*Task to carry out*.
The line containing "The width and" marks where copying starts, so set down that line and each one after it exactly, through the end of the records.

*Dataset entries*.
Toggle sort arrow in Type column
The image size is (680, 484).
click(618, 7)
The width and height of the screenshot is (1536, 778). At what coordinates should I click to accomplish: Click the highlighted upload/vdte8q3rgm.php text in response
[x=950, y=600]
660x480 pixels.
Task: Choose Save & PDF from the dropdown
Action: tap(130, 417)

*Output for this task*.
The width and height of the screenshot is (1536, 778). At what coordinates should I click to accomplish: Click the highlighted upload/vdte8q3rgm.php text in response
[x=950, y=600]
660x480 pixels.
Task: Choose Save & PDF from the dropdown
Action: tap(130, 417)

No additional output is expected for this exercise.